▶ [Directions for this task]: Write the records out once more, so that nothing differs from the original.

▶ [Data to use]:

=======

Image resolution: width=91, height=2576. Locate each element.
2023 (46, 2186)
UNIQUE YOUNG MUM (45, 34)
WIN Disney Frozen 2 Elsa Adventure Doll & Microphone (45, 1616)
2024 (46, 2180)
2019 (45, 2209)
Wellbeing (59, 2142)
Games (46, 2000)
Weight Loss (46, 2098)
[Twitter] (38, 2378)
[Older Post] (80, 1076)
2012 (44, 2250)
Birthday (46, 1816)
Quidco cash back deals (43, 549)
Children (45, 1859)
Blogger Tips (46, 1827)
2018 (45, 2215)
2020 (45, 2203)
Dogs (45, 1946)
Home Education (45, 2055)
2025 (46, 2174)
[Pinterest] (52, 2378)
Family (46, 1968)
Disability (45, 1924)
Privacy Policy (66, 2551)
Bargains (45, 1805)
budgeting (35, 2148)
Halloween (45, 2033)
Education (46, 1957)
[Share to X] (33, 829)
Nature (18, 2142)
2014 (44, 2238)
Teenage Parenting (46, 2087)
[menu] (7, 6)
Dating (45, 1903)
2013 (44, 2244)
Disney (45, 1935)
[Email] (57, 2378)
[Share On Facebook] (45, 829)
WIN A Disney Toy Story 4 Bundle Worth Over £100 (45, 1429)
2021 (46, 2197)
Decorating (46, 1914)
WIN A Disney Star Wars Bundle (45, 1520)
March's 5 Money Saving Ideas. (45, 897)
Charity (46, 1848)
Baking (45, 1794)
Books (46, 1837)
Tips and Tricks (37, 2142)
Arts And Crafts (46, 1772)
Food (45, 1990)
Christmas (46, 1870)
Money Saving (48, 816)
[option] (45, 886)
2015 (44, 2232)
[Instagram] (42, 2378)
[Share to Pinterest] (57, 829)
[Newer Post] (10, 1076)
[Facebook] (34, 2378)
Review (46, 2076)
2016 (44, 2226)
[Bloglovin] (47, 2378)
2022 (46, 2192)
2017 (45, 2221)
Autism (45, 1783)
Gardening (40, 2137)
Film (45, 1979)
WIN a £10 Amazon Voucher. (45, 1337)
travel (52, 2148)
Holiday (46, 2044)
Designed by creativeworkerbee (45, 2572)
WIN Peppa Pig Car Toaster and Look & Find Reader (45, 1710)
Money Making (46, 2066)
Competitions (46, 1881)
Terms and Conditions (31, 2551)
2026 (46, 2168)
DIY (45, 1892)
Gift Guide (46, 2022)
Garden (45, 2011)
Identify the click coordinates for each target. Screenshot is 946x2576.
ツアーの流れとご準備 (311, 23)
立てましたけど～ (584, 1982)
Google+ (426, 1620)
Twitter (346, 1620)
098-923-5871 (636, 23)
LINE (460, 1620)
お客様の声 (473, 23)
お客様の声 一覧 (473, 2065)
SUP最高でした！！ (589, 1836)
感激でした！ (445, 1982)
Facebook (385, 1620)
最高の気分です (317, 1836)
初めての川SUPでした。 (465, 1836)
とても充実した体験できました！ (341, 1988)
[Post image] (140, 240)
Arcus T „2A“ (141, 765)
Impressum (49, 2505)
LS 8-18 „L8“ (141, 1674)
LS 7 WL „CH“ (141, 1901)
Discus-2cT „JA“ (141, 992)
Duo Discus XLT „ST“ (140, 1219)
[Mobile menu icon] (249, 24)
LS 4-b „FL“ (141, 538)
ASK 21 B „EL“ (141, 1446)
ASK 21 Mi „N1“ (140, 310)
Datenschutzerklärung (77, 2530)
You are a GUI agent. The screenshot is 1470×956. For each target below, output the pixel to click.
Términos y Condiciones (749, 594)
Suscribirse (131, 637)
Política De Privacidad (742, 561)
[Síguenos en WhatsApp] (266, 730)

=======

▶ [Final answer]:
Image resolution: width=91, height=2576. Locate each element.
2023 (46, 2186)
UNIQUE YOUNG MUM (45, 34)
WIN Disney Frozen 2 Elsa Adventure Doll & Microphone (45, 1616)
2024 (46, 2180)
2019 (45, 2209)
Wellbeing (59, 2142)
Games (46, 2000)
Weight Loss (46, 2098)
[Twitter] (38, 2378)
[Older Post] (80, 1076)
2012 (44, 2250)
Birthday (46, 1816)
Quidco cash back deals (43, 549)
Children (45, 1859)
Blogger Tips (46, 1827)
2018 (45, 2215)
2020 (45, 2203)
Dogs (45, 1946)
Home Education (45, 2055)
2025 (46, 2174)
[Pinterest] (52, 2378)
Family (46, 1968)
Disability (45, 1924)
Privacy Policy (66, 2551)
Bargains (45, 1805)
budgeting (35, 2148)
Halloween (45, 2033)
Education (46, 1957)
[Share to X] (33, 829)
Nature (18, 2142)
2014 (44, 2238)
Teenage Parenting (46, 2087)
[menu] (7, 6)
Dating (45, 1903)
2013 (44, 2244)
Disney (45, 1935)
[Email] (57, 2378)
[Share On Facebook] (45, 829)
WIN A Disney Toy Story 4 Bundle Worth Over £100 (45, 1429)
2021 (46, 2197)
Decorating (46, 1914)
WIN A Disney Star Wars Bundle (45, 1520)
March's 5 Money Saving Ideas. (45, 897)
Charity (46, 1848)
Baking (45, 1794)
Books (46, 1837)
Tips and Tricks (37, 2142)
Arts And Crafts (46, 1772)
Food (45, 1990)
Christmas (46, 1870)
Money Saving (48, 816)
[option] (45, 886)
2015 (44, 2232)
[Instagram] (42, 2378)
[Share to Pinterest] (57, 829)
[Newer Post] (10, 1076)
[Facebook] (34, 2378)
Review (46, 2076)
2016 (44, 2226)
[Bloglovin] (47, 2378)
2022 (46, 2192)
2017 (45, 2221)
Autism (45, 1783)
Gardening (40, 2137)
Film (45, 1979)
WIN a £10 Amazon Voucher. (45, 1337)
travel (52, 2148)
Holiday (46, 2044)
Designed by creativeworkerbee (45, 2572)
WIN Peppa Pig Car Toaster and Look & Find Reader (45, 1710)
Money Making (46, 2066)
Competitions (46, 1881)
Terms and Conditions (31, 2551)
2026 (46, 2168)
DIY (45, 1892)
Gift Guide (46, 2022)
Garden (45, 2011)
Identify the click coordinates for each target. Screenshot is 946x2576.
ツアーの流れとご準備 (311, 23)
立てましたけど～ (584, 1982)
Google+ (426, 1620)
Twitter (346, 1620)
098-923-5871 (636, 23)
LINE (460, 1620)
お客様の声 (473, 23)
お客様の声 一覧 (473, 2065)
SUP最高でした！！ (589, 1836)
感激でした！ (445, 1982)
Facebook (385, 1620)
最高の気分です (317, 1836)
初めての川SUPでした。 (465, 1836)
とても充実した体験できました！ (341, 1988)
[Post image] (140, 240)
Arcus T „2A“ (141, 765)
Impressum (49, 2505)
LS 8-18 „L8“ (141, 1674)
LS 7 WL „CH“ (141, 1901)
Discus-2cT „JA“ (141, 992)
Duo Discus XLT „ST“ (140, 1219)
[Mobile menu icon] (249, 24)
LS 4-b „FL“ (141, 538)
ASK 21 B „EL“ (141, 1446)
ASK 21 Mi „N1“ (140, 310)
Datenschutzerklärung (77, 2530)
You are a GUI agent. The screenshot is 1470×956. For each target below, output the pixel to click.
Términos y Condiciones (749, 594)
Suscribirse (131, 637)
Política De Privacidad (742, 561)
[Síguenos en WhatsApp] (266, 730)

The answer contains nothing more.